§ TASK PROMPT
Exact transcription of the data below is required, without the images.

*** Opening of EXERCISE MATERIALS ***

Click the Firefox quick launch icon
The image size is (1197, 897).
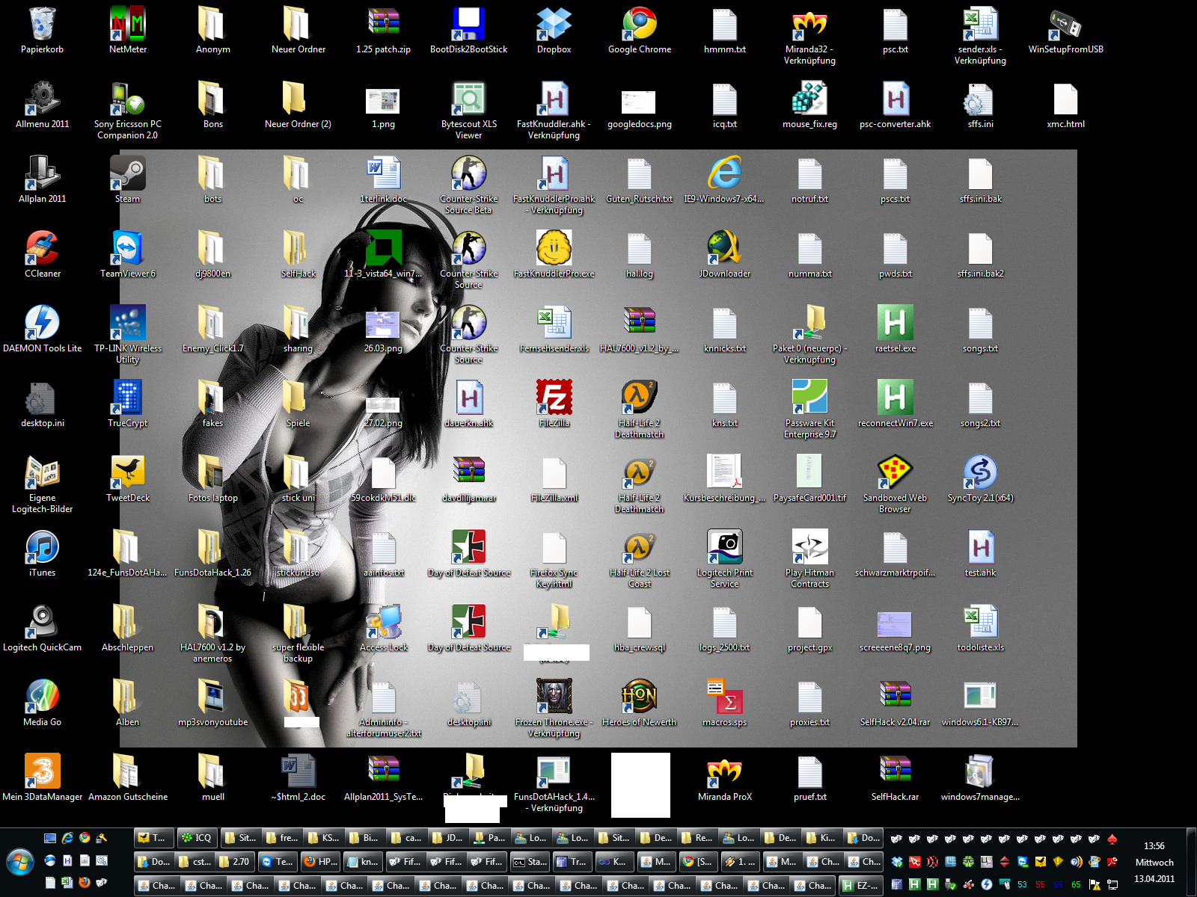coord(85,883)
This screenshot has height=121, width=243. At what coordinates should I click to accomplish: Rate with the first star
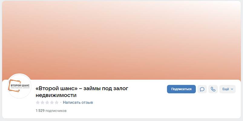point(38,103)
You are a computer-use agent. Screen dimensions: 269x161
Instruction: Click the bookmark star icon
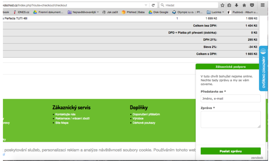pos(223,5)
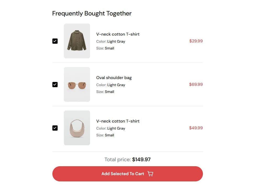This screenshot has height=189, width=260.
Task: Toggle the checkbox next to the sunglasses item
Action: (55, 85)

*** Close of EXERCISE MATERIALS ***

§ SOLUTION TO THIS TASK
Click the Firefox quick launch icon
The image size is (1197, 897).
coord(85,883)
This screenshot has height=121, width=243. At what coordinates should I click to accomplish: Rate with the first star
point(38,103)
You are a computer-use agent. Screen dimensions: 269x161
Instruction: Click the bookmark star icon
pos(223,5)
This screenshot has height=189, width=260.
Task: Toggle the checkbox next to the sunglasses item
Action: (55, 85)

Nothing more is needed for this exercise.